[EXERCISE]:
Look for the line that has "The height and" in the material below; please repeat it and every line after it, exactly, up to and including the line that has "Add a row after the .jpg text row", and nothing else.

[STORED DATA]:
========================================================================
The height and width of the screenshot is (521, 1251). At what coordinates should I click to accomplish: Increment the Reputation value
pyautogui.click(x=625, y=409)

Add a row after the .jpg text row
========================================================================
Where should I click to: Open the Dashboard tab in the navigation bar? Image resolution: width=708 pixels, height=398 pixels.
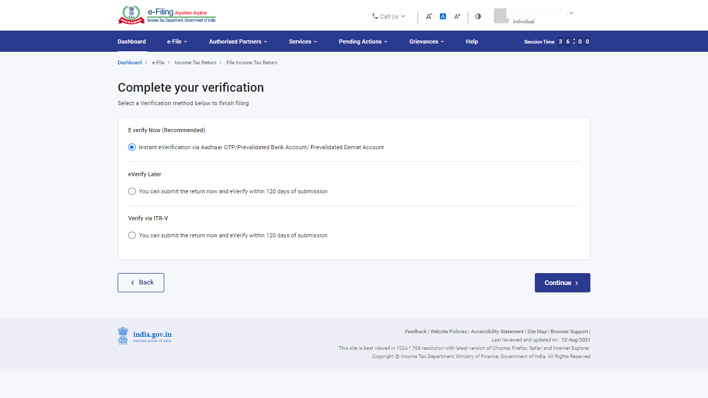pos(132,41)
========================================================================
[ANSWER FOR THE TASK]:
The height and width of the screenshot is (521, 1251). At what coordinates should I click to accomplish: Increment the Reputation value
pyautogui.click(x=625, y=409)

Add a row after the .jpg text row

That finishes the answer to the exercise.